COVID

Study: Many children who contracted COVID-19 did not develop antibodies to ward off Omicron

“Despite availability in the U.S. since October 2021, vaccine uptake in children ages 5–11 years is overall low as of March 2022.”

Boston Children's Hospital. Jonathan Wiggs/Globe Staff


A new study from researchers at Harvard Medical School, Boston Children’s Hospital, and the U.S. Food and Drug Administration shows that fewer than 10 percent of kids who contracted COVID-19 in 2020 or early 2021 developed antibodies capable of warding off the Omicron variant of the virus, according to a statement posted to the medical school’s website.
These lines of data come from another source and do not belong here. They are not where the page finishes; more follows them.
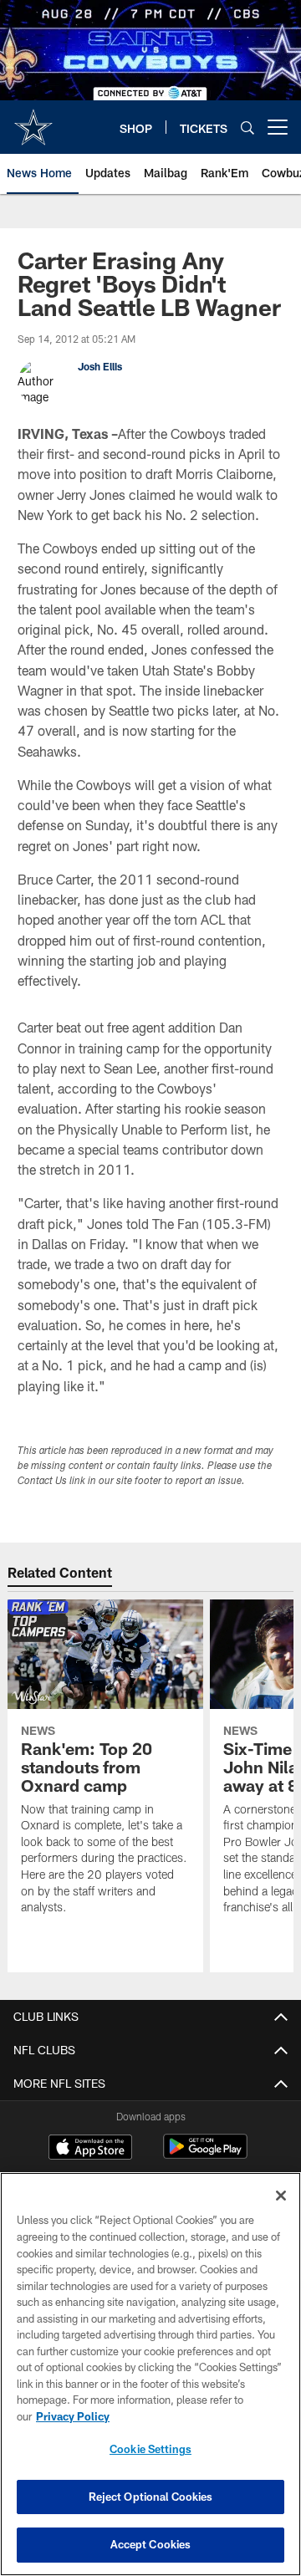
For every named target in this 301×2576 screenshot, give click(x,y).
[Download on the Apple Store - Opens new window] (90, 2149)
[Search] (247, 127)
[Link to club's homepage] (33, 120)
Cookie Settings (150, 2449)
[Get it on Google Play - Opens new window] (205, 2155)
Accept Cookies (150, 2544)
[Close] (281, 2195)
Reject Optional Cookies (151, 2496)
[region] (150, 2374)
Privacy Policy (73, 2416)
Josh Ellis (100, 366)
The statement said the study findings, published May 27 in the journal Nature Communications, track with prior studies of adults that showed getting COVID-19 once sadly doesn’t guarantee antibody protection against repeat infection at a later date.

“I hear parents say, ‘oh, my kid had COVID last year,’” said Dr. Adrienne G. Randolph, a co-senior investigator on the HMS/Children’s study and HMS professor of anesthesia and of pediatrics at Boston Children’s, in the statement. “But we found that antibodies children produced during prior infections don’t neutralize Omicron. This means that unvaccinated children are still susceptible to Omicron.”